Dillon and the Pee Dee region sit in one of the most storm-exposed inland corridors in South Carolina, with a recent history of devastating tropical impacts that has reshaped regional underwriting. Hurricane Matthew on 2016-10-08 delivered tropical-storm-force winds and extended rain across the Pee Dee, beginning the modern Dillon commercial claim cycle. The defining event, however, is Hurricane Florence on 2018-09-14: Florence made landfall on the Carolinas coast and drifted inland slowly across the Pee Dee, producing days of tropical-storm wind, over 20 inches of rainfall across Dillon County, catastrophic river flooding along the Little Pee Dee and Lumber River systems, and widespread commercial roof damage from wind, water intrusion, and prolonged saturation. Florence's Pee Dee impact is still referenced in carrier underwriting of Dillon commercial product today. Hurricane Dorian on 2019-09-05 produced additional tropical-storm wind and rain. Hurricane Ian remnants on 2022-09-28 brought tropical-storm gusts and saturating rain. Hurricane Idalia on 2023-08-30 tracked through the region with wind pressures again tested across Dillon commercial assemblies. Hurricane Helene on 2024-09-26, while tracking farther west, still delivered peripheral wind and contributed to a regional supply-chain draw tightening Pee Dee commercial-roofing labor and materials. Beyond tropical systems, Dillon absorbs annual severe-thunderstorm activity from the Pee Dee convective window. Commercial policies in Dillon now typically carry both named-storm percentage deductibles and separate wind-and-hail percentage deductibles, particularly for properties with Florence-era damage history. Our photo-keyed documentation approach is built for exactly this post-Florence claim environment and gives Dillon commercial property owners the indexed evidence required under percentage-deductible policies.
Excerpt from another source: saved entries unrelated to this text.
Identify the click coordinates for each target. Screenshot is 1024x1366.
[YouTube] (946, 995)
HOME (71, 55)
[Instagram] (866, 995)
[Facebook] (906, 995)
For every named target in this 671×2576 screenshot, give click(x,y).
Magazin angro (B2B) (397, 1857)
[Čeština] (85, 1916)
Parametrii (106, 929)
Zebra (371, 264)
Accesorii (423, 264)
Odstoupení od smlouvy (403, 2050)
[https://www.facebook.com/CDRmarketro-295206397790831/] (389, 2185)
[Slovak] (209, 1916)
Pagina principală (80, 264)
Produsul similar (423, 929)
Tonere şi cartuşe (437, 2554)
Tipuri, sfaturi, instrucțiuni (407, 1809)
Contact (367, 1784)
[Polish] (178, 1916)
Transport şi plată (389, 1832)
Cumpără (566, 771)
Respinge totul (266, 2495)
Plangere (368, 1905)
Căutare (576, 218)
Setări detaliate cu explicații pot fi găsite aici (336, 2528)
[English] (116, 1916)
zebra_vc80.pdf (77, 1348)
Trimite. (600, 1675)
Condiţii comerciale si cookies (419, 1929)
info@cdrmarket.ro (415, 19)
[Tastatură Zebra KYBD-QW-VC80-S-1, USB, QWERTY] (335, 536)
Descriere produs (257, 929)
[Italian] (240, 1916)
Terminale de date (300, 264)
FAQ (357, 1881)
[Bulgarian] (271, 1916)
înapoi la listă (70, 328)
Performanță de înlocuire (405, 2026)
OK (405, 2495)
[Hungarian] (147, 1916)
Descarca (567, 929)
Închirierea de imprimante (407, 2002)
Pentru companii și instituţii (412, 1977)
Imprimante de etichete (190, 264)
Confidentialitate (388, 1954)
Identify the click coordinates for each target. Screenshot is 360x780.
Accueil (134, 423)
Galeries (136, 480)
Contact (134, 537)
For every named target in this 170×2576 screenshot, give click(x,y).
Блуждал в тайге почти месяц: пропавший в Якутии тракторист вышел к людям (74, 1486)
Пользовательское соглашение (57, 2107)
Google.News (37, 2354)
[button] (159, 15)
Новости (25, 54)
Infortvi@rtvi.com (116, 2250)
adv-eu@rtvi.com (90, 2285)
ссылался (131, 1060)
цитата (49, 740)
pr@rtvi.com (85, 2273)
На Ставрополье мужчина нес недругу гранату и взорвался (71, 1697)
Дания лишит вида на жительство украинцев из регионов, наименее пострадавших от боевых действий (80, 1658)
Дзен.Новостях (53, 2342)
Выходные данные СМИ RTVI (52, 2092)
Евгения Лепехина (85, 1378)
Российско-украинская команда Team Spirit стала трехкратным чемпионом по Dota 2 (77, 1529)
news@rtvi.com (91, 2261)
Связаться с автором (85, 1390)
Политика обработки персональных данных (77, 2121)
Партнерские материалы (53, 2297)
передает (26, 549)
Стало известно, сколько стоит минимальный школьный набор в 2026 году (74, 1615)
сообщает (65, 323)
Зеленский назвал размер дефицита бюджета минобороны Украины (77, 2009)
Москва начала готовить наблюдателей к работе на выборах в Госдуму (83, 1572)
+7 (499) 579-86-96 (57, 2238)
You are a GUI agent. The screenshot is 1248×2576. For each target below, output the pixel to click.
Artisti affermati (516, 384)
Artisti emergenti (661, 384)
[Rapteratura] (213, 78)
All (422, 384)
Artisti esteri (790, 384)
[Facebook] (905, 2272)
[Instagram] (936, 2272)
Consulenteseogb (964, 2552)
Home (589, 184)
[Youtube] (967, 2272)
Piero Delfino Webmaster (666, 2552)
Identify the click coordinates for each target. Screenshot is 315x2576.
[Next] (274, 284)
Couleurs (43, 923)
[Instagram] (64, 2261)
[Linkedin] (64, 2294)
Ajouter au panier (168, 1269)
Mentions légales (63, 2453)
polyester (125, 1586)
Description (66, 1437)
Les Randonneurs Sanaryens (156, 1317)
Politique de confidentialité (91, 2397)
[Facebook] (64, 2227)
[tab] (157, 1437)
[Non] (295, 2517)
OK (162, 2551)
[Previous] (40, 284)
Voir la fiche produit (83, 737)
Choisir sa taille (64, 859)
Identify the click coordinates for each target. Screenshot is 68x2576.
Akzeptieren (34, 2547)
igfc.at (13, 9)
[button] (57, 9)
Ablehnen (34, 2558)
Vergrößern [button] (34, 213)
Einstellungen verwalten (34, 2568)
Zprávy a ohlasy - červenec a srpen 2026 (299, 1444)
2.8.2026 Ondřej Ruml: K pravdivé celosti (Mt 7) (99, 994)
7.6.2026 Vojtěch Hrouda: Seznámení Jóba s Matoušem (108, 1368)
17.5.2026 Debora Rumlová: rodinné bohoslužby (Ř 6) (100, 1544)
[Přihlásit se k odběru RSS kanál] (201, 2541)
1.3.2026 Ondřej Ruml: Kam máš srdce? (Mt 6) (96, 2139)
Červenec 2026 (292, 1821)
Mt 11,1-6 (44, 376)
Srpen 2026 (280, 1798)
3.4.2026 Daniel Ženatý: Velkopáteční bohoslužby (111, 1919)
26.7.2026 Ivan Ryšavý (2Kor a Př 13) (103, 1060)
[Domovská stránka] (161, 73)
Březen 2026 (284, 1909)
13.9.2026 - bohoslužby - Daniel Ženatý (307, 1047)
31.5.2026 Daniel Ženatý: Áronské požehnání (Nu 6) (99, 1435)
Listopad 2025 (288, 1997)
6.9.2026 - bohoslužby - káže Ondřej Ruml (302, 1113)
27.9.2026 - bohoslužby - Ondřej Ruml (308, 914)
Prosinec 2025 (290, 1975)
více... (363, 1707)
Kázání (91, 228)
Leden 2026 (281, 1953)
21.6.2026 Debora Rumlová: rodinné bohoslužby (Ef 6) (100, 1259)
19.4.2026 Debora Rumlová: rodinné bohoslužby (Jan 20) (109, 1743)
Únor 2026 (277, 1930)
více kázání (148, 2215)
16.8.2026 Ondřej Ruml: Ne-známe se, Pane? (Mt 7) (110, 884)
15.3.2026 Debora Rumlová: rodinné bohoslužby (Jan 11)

Notable documented Dillon-area events
2016-10-08 · Hurricane Matthew
Tropical-storm-force winds and extended rain across Pee Dee, beginning of modern Dillon commercial claim cycle
2018-09-14 · Hurricane Florence
Defining Pee Dee event: days of tropical-storm wind, over 20 inches rainfall, catastrophic river flooding, widespread commercial roof damage
2022-09-28 · Hurricane Ian remnants
Tropical-storm gusts and saturating rain across Dillon County
2023-08-30 · Hurricane Idalia
Direct Pee Dee track, commercial claim volume in Dillon County under named-storm deductibles
Insurance Process in Dillon
Dillon commercial policies now typically carry both named-storm percentage deductibles and separate wind-and-hail percentage deductibles, especially for properties with Florence-era damage history. Red Door never guarantees insurance outcomes because the carrier makes the final determination on every claim submitted.
Lenders financing Pee Dee commercial product typically require third-party roof condition reports at acquisition and refinance, with photo-keyed documentation preferred. Carriers underwriting Dillon commercial in the post-Florence environment frequently ask for current inspection reports at renewal and apply surcharges where documentation is incomplete.
Commercial Roof Systems Common in Dillon
Dillon commercial roof assemblies include TPO and modified bitumen over retail, hospitality, and small-office product; standing-seam metal on newer industrial and logistics commercial near I-95; architectural shingle on garden-style multifamily and small commercial; and legacy built-up roofing on older downtown and industrial buildings reflecting the city's railroad-era economy.
Dillon Landmarks & Properties We've Served Near
Our commercial and multifamily roofing work crosses paths with Dillon's most recognizable properties and corridors. These landmarks anchor the commercial districts we work in daily - they're not just tourism references, they're the neighborhoods where property managers ask us to inspect multifamily, retail, hospitality, and office stock.
- South of the Border
- I-95 Exit 193
- McLeod Dillon Medical Center
- Main Street Dillon
- US-301
- US-501
- Highway 9
- Dillon County Industrial Park
Property Types We Serve in Dillon
- South of the Border I-95 tourist complex
- McLeod Dillon Medical Center
- Main Street downtown historic commercial
- I-95 logistics and industrial commercial
What a Dillon Commercial Roof Inspection Includes
Every Dillon commercial inspection we perform produces a photo-keyed PDF report built for the way South Carolina adjusters, lenders, and asset managers actually work. We walk the full roof system - every slope, every drain, every penetration, every transition - and document what we see with photos referenced to a building or unit location. No generic stock photos. No marketing filler. Just the evidence a carrier needs to make a scope determination on a real commercial property.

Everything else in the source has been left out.